* _TASK TO CARRY OUT_
Give the data again in full. Keep every line the same.

* _GIVEN RECORDS_
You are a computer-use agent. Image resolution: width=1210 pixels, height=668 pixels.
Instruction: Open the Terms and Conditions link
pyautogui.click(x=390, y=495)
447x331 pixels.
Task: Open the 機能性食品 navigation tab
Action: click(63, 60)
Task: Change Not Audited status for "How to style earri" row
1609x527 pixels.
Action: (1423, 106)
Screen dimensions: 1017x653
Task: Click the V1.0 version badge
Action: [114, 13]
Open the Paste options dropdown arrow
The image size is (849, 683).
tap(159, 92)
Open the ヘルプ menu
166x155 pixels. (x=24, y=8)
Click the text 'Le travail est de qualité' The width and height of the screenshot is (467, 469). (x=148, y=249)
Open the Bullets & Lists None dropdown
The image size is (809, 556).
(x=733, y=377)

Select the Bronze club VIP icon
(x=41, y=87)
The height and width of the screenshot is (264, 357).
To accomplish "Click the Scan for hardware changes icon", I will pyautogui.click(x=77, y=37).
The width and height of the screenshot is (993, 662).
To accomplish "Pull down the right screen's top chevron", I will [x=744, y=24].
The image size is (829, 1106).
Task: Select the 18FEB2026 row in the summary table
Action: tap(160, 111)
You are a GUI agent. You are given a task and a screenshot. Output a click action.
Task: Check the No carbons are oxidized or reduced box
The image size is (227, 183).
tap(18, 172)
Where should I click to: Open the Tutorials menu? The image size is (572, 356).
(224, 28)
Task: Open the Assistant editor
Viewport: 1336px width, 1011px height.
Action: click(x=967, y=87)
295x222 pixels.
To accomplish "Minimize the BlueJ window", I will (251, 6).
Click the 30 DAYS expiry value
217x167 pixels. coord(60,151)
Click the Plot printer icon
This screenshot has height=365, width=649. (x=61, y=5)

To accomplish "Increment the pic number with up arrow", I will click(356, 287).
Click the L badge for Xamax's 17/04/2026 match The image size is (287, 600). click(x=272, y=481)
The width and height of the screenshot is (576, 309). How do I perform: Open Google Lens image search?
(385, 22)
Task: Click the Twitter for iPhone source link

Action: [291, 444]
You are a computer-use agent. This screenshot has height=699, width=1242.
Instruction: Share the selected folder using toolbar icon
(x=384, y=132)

* _THE COMPLETED TASK_
You are a computer-use agent. Image resolution: width=1210 pixels, height=668 pixels.
Instruction: Open the Terms and Conditions link
pyautogui.click(x=390, y=495)
447x331 pixels.
Task: Open the 機能性食品 navigation tab
Action: click(63, 60)
Task: Change Not Audited status for "How to style earri" row
1609x527 pixels.
Action: (1423, 106)
Screen dimensions: 1017x653
Task: Click the V1.0 version badge
Action: [114, 13]
Open the Paste options dropdown arrow
The image size is (849, 683).
tap(159, 92)
Open the ヘルプ menu
166x155 pixels. (x=24, y=8)
Click the text 'Le travail est de qualité' The width and height of the screenshot is (467, 469). (x=148, y=249)
Open the Bullets & Lists None dropdown
The image size is (809, 556).
(x=733, y=377)

Select the Bronze club VIP icon
(x=41, y=87)
The height and width of the screenshot is (264, 357).
To accomplish "Click the Scan for hardware changes icon", I will pyautogui.click(x=77, y=37).
The width and height of the screenshot is (993, 662).
To accomplish "Pull down the right screen's top chevron", I will [x=744, y=24].
The image size is (829, 1106).
Task: Select the 18FEB2026 row in the summary table
Action: tap(160, 111)
You are a GUI agent. You are given a task and a screenshot. Output a click action.
Task: Check the No carbons are oxidized or reduced box
The image size is (227, 183).
tap(18, 172)
Where should I click to: Open the Tutorials menu? The image size is (572, 356).
(224, 28)
Task: Open the Assistant editor
Viewport: 1336px width, 1011px height.
Action: click(x=967, y=87)
295x222 pixels.
To accomplish "Minimize the BlueJ window", I will (251, 6).
Click the 30 DAYS expiry value
217x167 pixels. coord(60,151)
Click the Plot printer icon
This screenshot has height=365, width=649. (x=61, y=5)

To accomplish "Increment the pic number with up arrow", I will click(356, 287).
Click the L badge for Xamax's 17/04/2026 match The image size is (287, 600). click(x=272, y=481)
The width and height of the screenshot is (576, 309). How do I perform: Open Google Lens image search?
(385, 22)
Task: Click the Twitter for iPhone source link

Action: [291, 444]
You are a computer-use agent. This screenshot has height=699, width=1242.
Instruction: Share the selected folder using toolbar icon
(x=384, y=132)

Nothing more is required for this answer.